-------- TEKST
Grote gemeenschappelijke interne diensten

Het betreft gemeenschappelijke interne diensten die worden opgericht door een groep van werkgevers die bestaat uit meer dan 10 werkgevers, of die meer dan 2.000 werknemers tewerkstelt, of die beschikt over een eigen departement belast met het medisch toezicht.

Voor deze grote gemeenschappelijke interne diensten is altijd een voorafgaande toelating nodig. De verantwoordelijke werkgever kan daartoe een aanvraag tot oprichting van een gemeenschappelijke interne dienst indienen bij de algemene directie Humanisering van de Arbeid (AD HUA) van de FOD Werkgelegenheid, Arbeid en Sociaal Overleg door middel van het formulier dat beschikbaar is op de website van de FOD. Nadat de inspectie Toezicht Welzijn op het Werk heeft gecontroleerd of de voorwaarden vervuld zijn, wordt de toelating verleend bij ministerieel besluit.
----------------
**OPDRACHT**:
Typ het stuk van "Grote gemeenschappelijke interne diensten" tot en met "het medisch toezicht." uit de tekst over grote gemeenschappelijke interne diensten letterlijk over.
-------- VERZAMELDE GEGEVENS
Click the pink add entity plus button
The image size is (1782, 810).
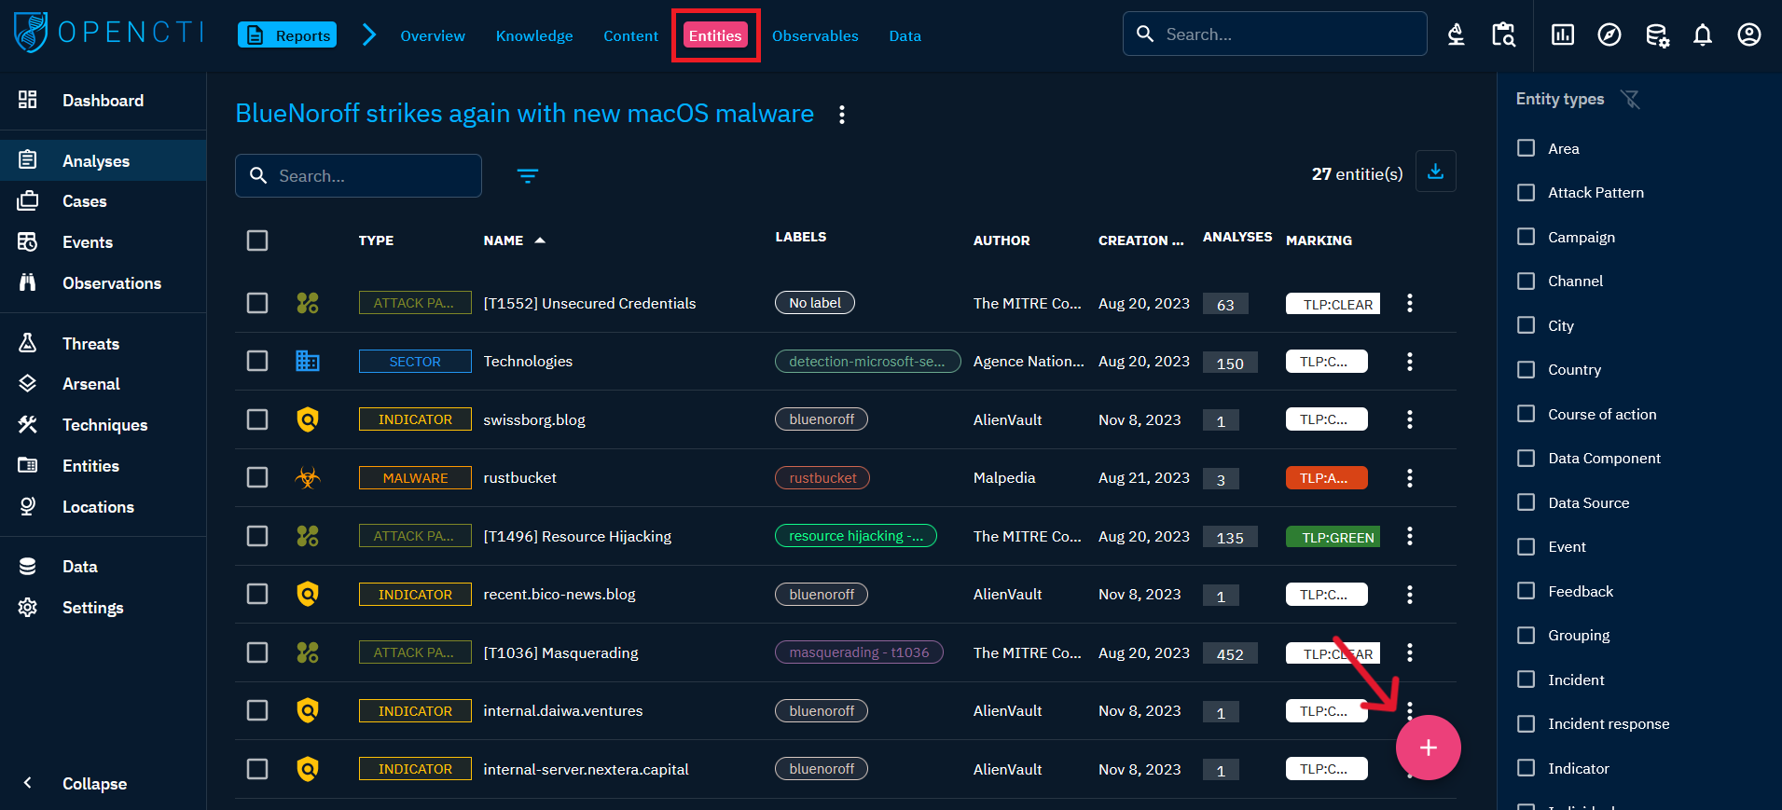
----------------
**RESULTAAT HIERONDER**:
Grote gemeenschappelijke interne diensten

Het betreft gemeenschappelijke interne diensten die worden opgericht door een groep van werkgevers die bestaat uit meer dan 10 werkgevers, of die meer dan 2.000 werknemers tewerkstelt, of die beschikt over een eigen departement belast met het medisch toezicht.